─── RECORDS FOR PROCESSING ───

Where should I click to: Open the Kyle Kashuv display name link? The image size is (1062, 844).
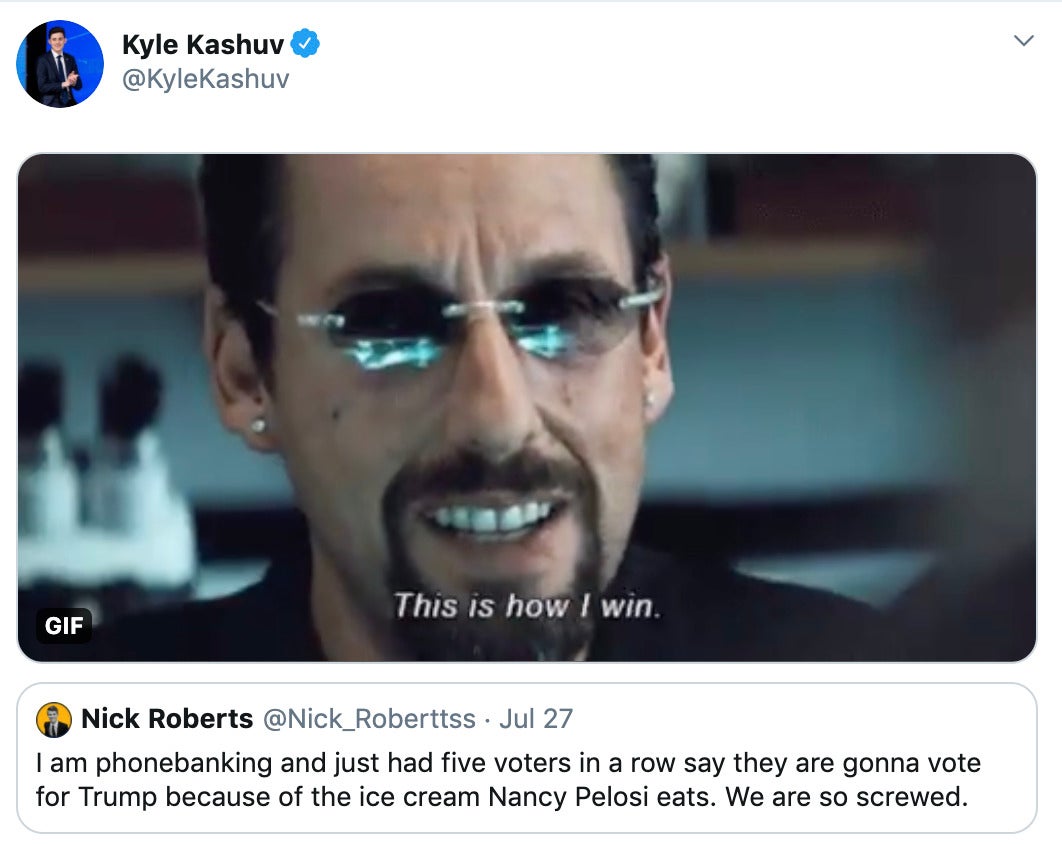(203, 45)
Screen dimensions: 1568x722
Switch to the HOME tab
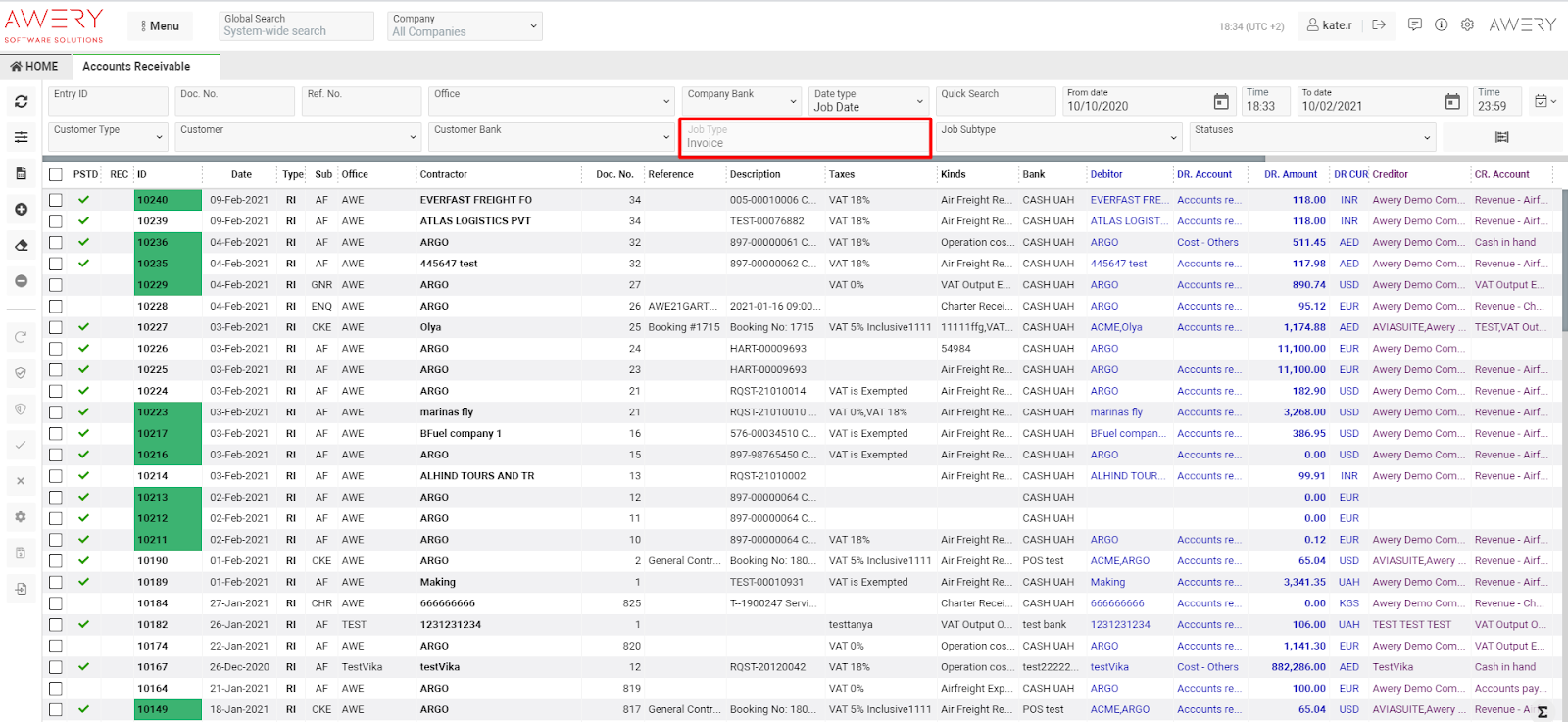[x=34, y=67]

───

→ PROBLEM TO SOLVE: From the line containing "Screen dimensions: 1568x722" to the final line of the entries, both included, transcribe every line exactly, omit the pictures, and add nothing more.

→ SOLUTION TO THIS EXERCISE:
Screen dimensions: 1568x722
Switch to the HOME tab
[x=34, y=67]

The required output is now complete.